- **Stated task**: Duplicate the part of the listing that opens with the line containing "Where should I click to: Click the Effects" and closes with the line containing "pyautogui.click(x=495, y=326)", reproducing every line exactly as it stands.

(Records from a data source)
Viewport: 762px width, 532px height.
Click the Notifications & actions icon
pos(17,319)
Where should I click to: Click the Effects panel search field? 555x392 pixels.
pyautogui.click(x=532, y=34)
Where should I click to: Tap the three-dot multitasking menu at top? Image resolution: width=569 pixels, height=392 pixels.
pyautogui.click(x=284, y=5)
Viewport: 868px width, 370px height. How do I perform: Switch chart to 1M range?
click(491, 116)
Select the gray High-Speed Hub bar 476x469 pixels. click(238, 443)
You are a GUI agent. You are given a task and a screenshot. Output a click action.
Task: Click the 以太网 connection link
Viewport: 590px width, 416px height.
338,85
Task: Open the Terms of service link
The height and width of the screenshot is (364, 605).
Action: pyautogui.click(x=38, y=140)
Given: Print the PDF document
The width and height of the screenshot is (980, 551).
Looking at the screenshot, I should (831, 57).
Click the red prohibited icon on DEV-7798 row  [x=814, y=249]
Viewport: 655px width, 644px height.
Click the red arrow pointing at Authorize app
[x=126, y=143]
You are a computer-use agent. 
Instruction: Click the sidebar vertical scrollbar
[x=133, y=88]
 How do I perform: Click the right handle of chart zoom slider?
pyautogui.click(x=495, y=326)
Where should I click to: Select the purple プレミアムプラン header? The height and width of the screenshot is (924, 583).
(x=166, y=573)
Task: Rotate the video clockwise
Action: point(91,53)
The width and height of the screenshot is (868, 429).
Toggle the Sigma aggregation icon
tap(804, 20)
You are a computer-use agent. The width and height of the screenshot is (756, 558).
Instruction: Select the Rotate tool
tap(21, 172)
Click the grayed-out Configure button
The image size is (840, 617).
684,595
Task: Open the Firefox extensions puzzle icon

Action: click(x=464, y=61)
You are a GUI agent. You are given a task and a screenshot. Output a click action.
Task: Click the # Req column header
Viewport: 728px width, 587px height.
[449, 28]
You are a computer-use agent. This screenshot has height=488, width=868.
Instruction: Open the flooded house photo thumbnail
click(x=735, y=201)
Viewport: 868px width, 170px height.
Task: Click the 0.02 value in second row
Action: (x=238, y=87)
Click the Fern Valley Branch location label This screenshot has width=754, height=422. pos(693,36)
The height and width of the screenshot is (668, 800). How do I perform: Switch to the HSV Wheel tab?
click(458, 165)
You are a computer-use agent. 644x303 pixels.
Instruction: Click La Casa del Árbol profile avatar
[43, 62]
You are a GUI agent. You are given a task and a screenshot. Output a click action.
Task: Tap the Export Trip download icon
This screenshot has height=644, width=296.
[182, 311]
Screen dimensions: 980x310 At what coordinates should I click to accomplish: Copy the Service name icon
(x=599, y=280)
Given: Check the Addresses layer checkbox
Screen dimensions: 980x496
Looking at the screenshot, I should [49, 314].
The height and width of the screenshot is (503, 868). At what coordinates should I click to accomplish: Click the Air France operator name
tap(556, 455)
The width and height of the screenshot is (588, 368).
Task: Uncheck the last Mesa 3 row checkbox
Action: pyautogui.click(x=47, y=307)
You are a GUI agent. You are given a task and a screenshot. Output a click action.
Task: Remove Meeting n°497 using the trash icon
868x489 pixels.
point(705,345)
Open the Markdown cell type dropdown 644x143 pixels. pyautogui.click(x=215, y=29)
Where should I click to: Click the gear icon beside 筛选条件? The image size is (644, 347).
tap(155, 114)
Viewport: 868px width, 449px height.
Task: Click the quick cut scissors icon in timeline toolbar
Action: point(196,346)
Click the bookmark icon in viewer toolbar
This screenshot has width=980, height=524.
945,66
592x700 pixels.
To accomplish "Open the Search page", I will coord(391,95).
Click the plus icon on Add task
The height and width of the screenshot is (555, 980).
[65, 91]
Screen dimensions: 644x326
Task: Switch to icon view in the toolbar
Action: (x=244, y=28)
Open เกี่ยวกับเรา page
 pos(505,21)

- **Problem solution**:
Where should I click to: Click the Effects panel search field? 555x392 pixels.
pyautogui.click(x=532, y=34)
Where should I click to: Tap the three-dot multitasking menu at top? Image resolution: width=569 pixels, height=392 pixels.
pyautogui.click(x=284, y=5)
Viewport: 868px width, 370px height. How do I perform: Switch chart to 1M range?
click(491, 116)
Select the gray High-Speed Hub bar 476x469 pixels. click(238, 443)
You are a GUI agent. You are given a task and a screenshot. Output a click action.
Task: Click the 以太网 connection link
Viewport: 590px width, 416px height.
338,85
Task: Open the Terms of service link
The height and width of the screenshot is (364, 605).
Action: pyautogui.click(x=38, y=140)
Given: Print the PDF document
The width and height of the screenshot is (980, 551).
Looking at the screenshot, I should (831, 57).
Click the red prohibited icon on DEV-7798 row  [x=814, y=249]
Viewport: 655px width, 644px height.
Click the red arrow pointing at Authorize app
[x=126, y=143]
You are a computer-use agent. 
Instruction: Click the sidebar vertical scrollbar
[x=133, y=88]
 How do I perform: Click the right handle of chart zoom slider?
pyautogui.click(x=495, y=326)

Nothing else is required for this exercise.